Our experimental design is similar to the one used by Haettig et al.47. Like in the present study, the authors moved the familiar object to a new location and placed a novel object in the arena during the test session. In contrast to our observations, however, animals were unable to distinguish between the familiar and the novel objects 24h after the sample session. We believe that these discrepancies are explained by the absence of a reconsolidation session in the protocol used by Haetting et al., Indeed, whereas in the present study long-term memory (24h) was evaluated after a short-term (2h) memory session that served to reconsolidate the memory trace, in Haetting et al. long-term memory was analysed after a single sample session.

When the learning performances of control and PR rats were compared, we noticed that 2h after the sample session, the offspring born to protein-restricted dams were unable to discriminate the novel and the familiar object while their control counterparts clearly differentiated the two objects. During the second test session, performed 24 h after the sample phase, control and PR animals exhibited the same learning performance. Nevertheless, seven days after the sample session PR rats failed again to discriminate between the familiar and the novel objects. The additional test session required by PR rats to distinguishing between the novel object and the familiar one, clearly indicates that early malnutrition impairs the initial encoding and acquisition of the object trace whereas the failure to differentiate the novel object from the familiar one during the third test session, might be the expression of either impaired memory consolidation or impaired memory retrieval. We favour the former interpretation because PR rats were able to distinguish the two objects during the second learning session demonstrating that they have successfully encoded and retrieved the trace.

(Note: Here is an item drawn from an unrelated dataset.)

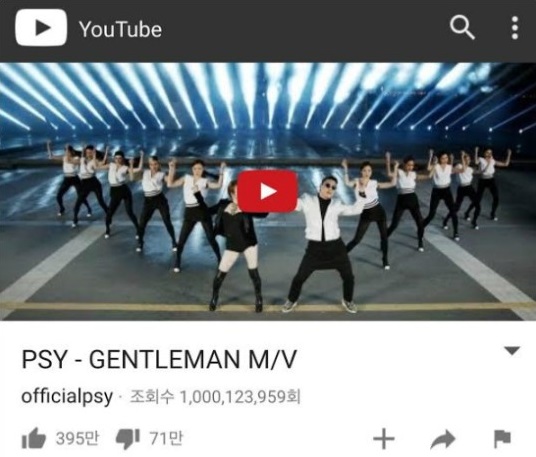The width and height of the screenshot is (536, 457).
Task: Click the 71만 dislike count
Action: 166,438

There were no differences between control and PR rats in the total amount of time they spent exploring the objects, neither during the sample phase nor during the NOR sessions, indicating that the impaired learning performance exhibited by PR animals during the first and third test sessions is not due to an attention deficit but likely results from impaired pattern separation. That is, from their incapability to discriminate and separate into distinct memory representations the displaced familiar object and the novel one. Moreover, control and PR animals showed identical levels of locomotor activity as indicated by the similar number of line crossings during the habituation and test sessions. Given that, in rodents, altered spontaneous locomotor activity in an open field is considered a behavioural expression of anxiety48, this latter observation indicates that the level of emotional reactivity of malnourished animals is not altered under our testing conditions and, consequently, that their cognitive deficits result from the impairment of learning and memory and not from the interference of stress with these processes.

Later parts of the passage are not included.